Researchers are developing more outlandish ways of giving drones geospatial awareness. Last year, NILEQ, a subsidiary of British missile-maker MBDA, introduced a low-power visual navigation system that relies on neuromorphic cameras, which, rather than processing a whole image, can operate more efficiently by measuring the differences between pixels in a moving image.

The stars can still be useful, too. Last year, engineers at the University of South Australia demonstrated a new, low-cost prototype system that merges vision-based algorithmic computing with celestial triangulation for UAVs flying at night. Accuracy remains a challenge.

Maxar is now developing methods to use 2D satellite imagery and drone video to more quickly update its 3D reference map, enabling more up-to-date maps, especially in areas of rapid change. Improving accuracy is also a priority, especially at lower altitudes; eventually, Raptor could help replace GPS for ground-based autonomous vehicles, too.

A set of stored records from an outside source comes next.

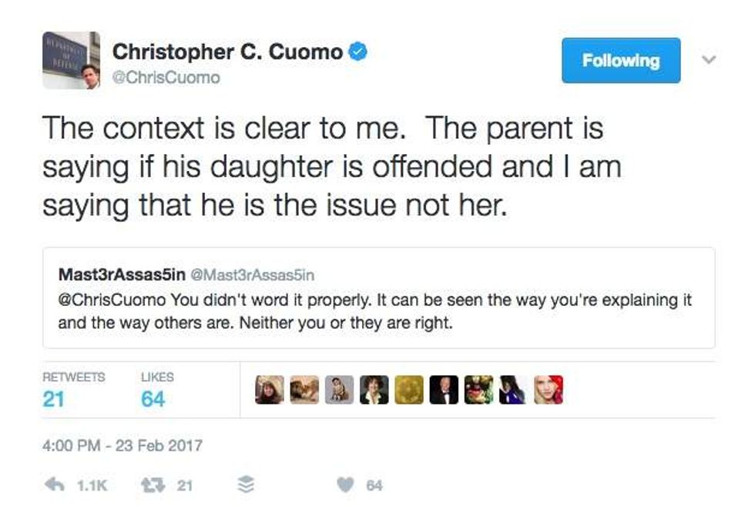Click the 4:00 PM - 23 Feb 2017 timestamp

click(123, 445)
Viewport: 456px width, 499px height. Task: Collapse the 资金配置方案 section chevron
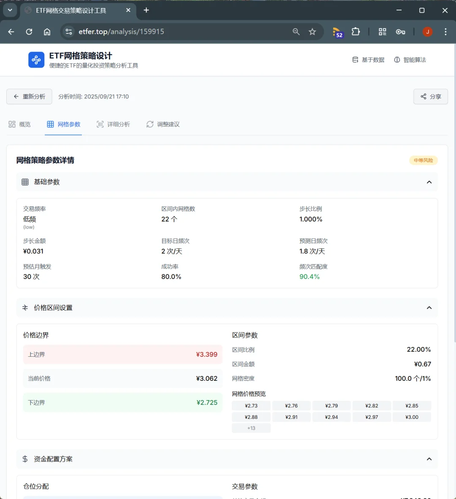pyautogui.click(x=429, y=459)
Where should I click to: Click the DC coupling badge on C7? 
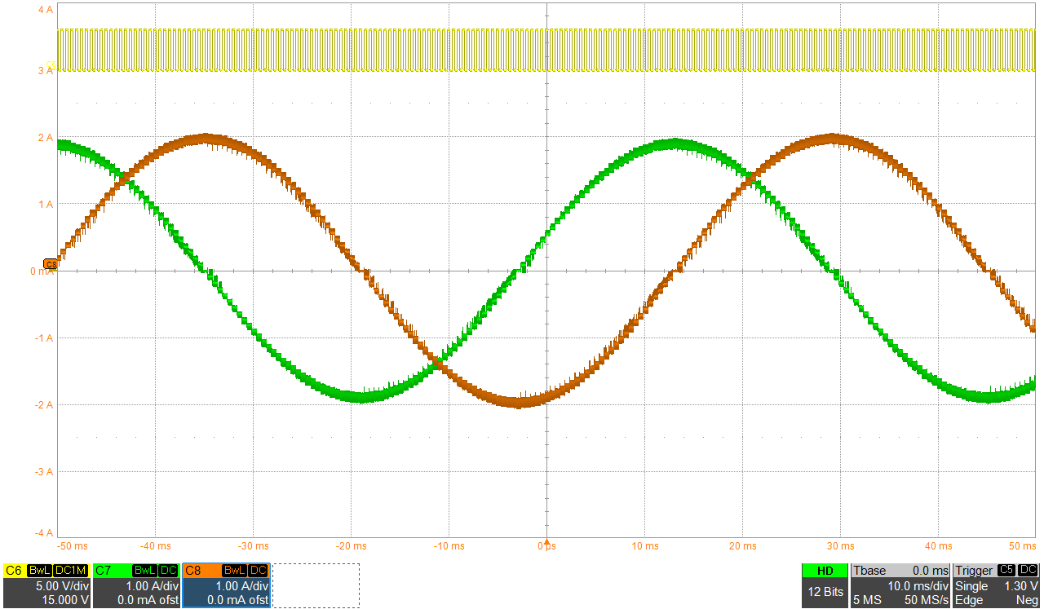(x=168, y=571)
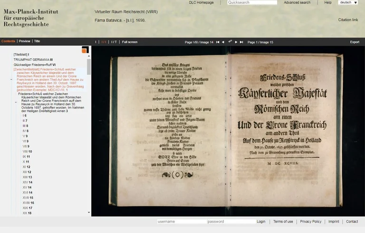Image resolution: width=365 pixels, height=233 pixels.
Task: Click the Quicksearch input field
Action: tap(251, 3)
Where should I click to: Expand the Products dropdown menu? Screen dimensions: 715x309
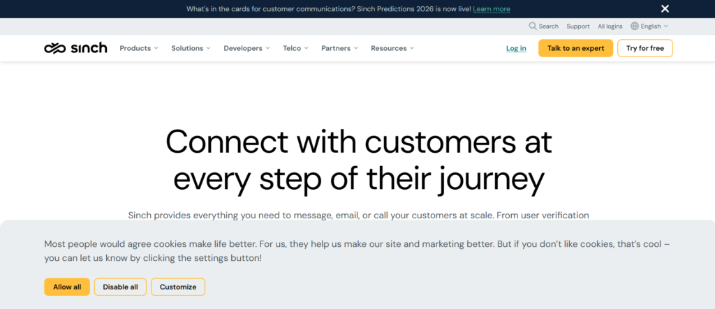click(139, 48)
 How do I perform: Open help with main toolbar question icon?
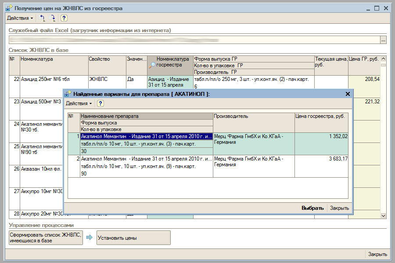[64, 18]
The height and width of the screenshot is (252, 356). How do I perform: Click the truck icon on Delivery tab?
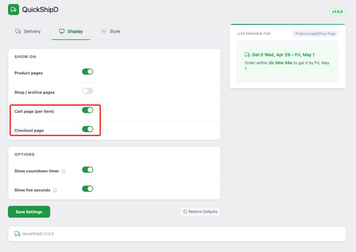click(18, 31)
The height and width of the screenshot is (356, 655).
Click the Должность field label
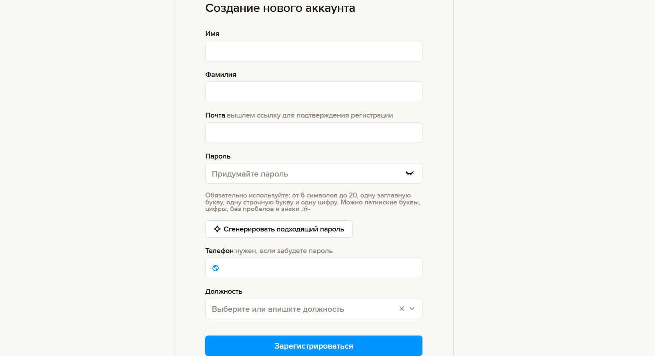point(224,291)
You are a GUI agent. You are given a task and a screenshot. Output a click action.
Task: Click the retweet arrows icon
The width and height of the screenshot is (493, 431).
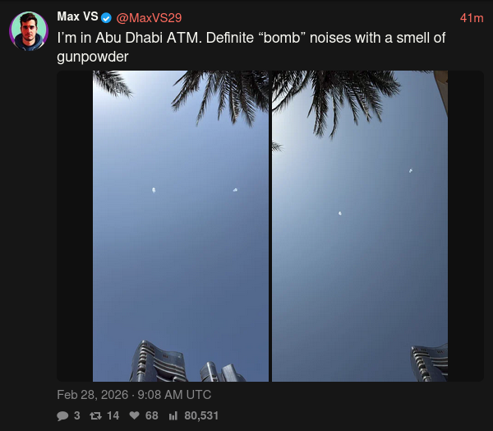pos(95,416)
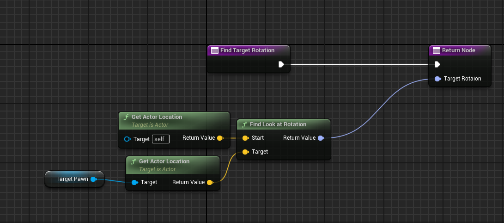Click the Target Pawn variable's blue output pin
Screen dimensions: 504x223
[x=93, y=179]
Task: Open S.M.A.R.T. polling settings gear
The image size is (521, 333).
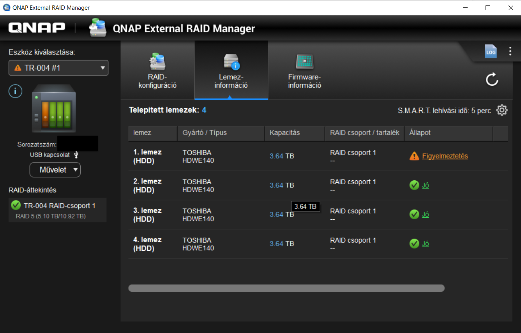Action: pyautogui.click(x=502, y=110)
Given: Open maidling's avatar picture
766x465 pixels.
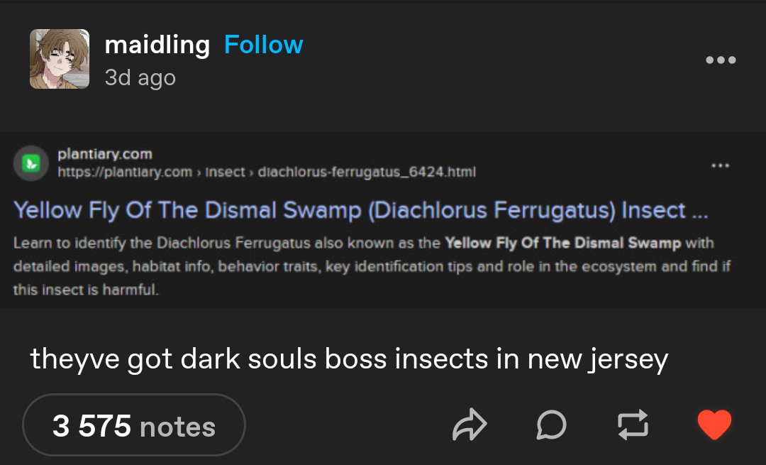Looking at the screenshot, I should point(60,59).
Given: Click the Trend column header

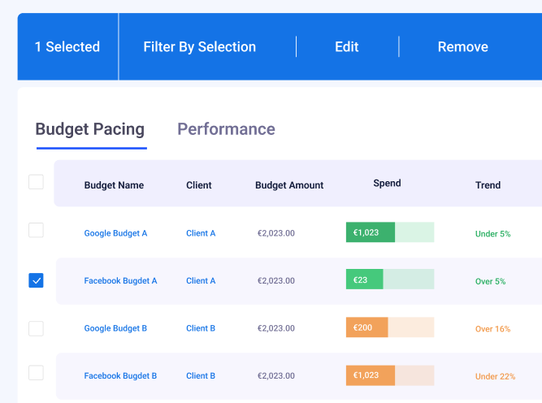Looking at the screenshot, I should pos(488,185).
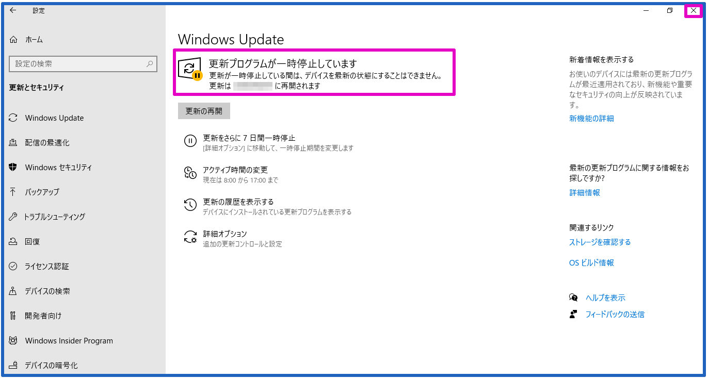Select ライセンス認証 in sidebar
The image size is (708, 378).
coord(47,267)
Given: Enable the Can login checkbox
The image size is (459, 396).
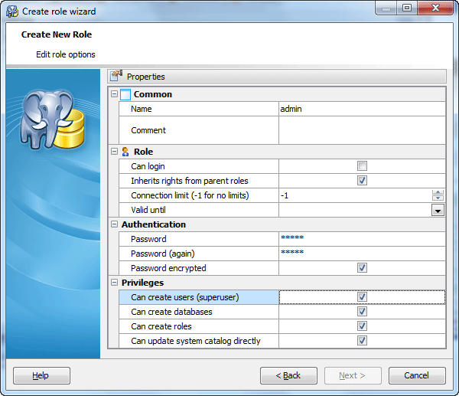Looking at the screenshot, I should point(362,166).
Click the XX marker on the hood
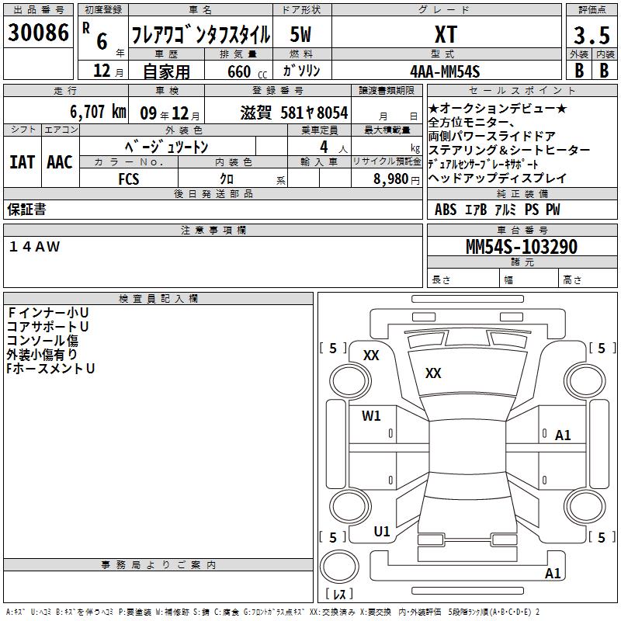This screenshot has height=621, width=621. (x=433, y=373)
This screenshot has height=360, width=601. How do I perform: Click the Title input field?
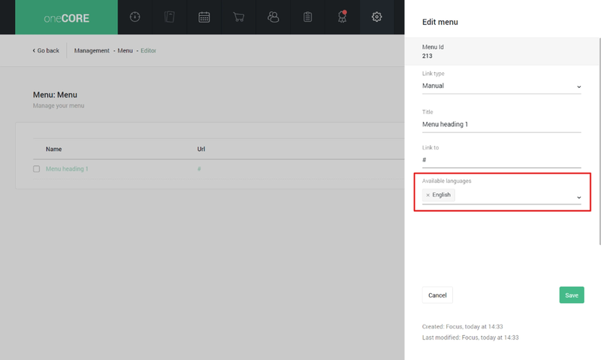501,125
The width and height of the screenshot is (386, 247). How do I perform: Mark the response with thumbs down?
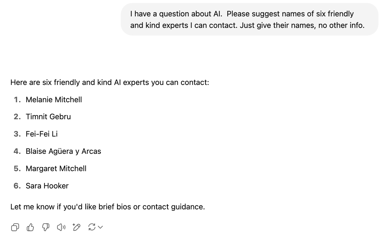(x=46, y=227)
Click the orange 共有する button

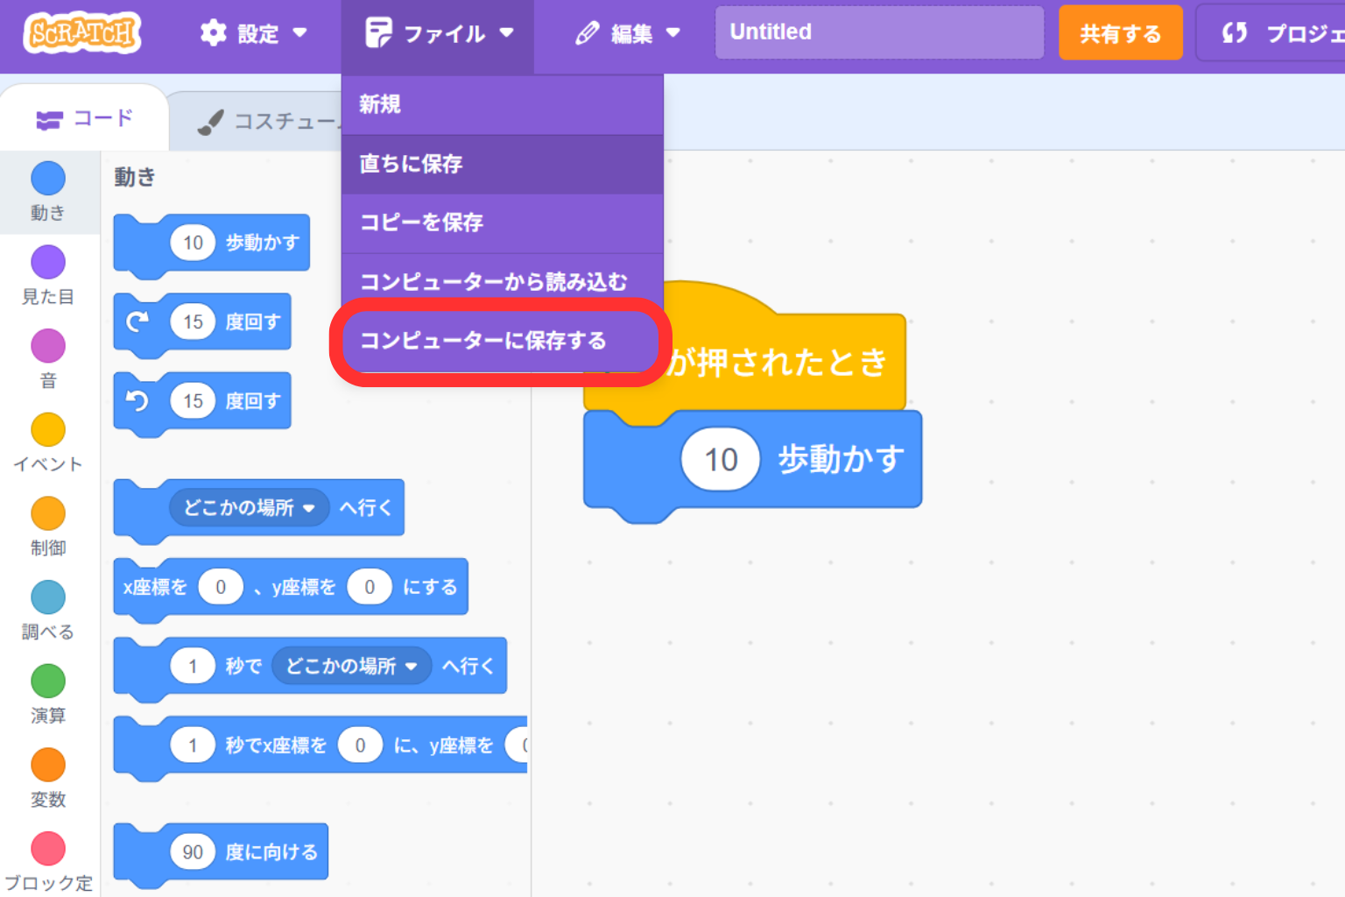[x=1121, y=32]
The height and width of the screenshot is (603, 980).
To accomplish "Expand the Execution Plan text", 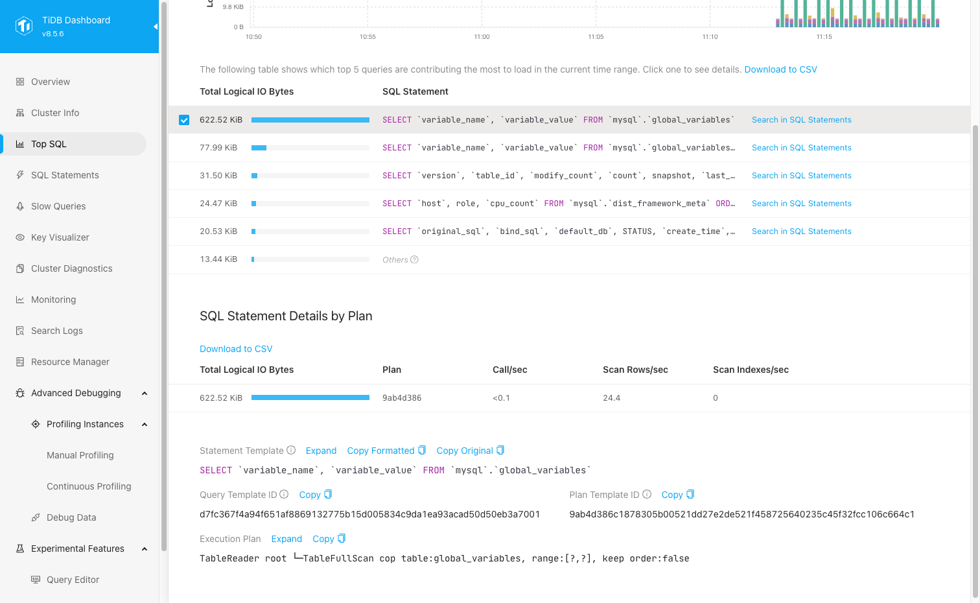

Beyond positioning and navigation, Raptor represents a broader vision at Maxar for a shared, dynamic “living globe,” says Wilczynski, one capable of connecting disparate systems and sensor data in near real-time. That project has been in the works since at least 2015, when Maxar predecessor DigitalGlobe entered into a joint venture with defense manufacturer Saab to produce photorealistic 3D digital elevation models for enterprise and government use. In 2020, Maxar acquired Saab’s stake in that company, Vricon, and it began developing Raptor last year, after it hired Wilczynski, a former executive at data fusion giant Palantir.

“This general GPS-denied problem space really gave us a natural way to fuse together 2D data from drones, 2D data from satellites into a 3D world,” says Wilczynski.

Among its biggest customers for the 3D Earth data is the U.S. Army, which pays Maxar to power its One World Terrain (OWT) program, a global simulation environment for use in military training. The company won the $95 million OWT contract in June 2019, with its most recent extension awarded last year.

“We have this belief that mapping over the next 10 years is going to shift from predominantly 2D to predominantly 3D,” he says.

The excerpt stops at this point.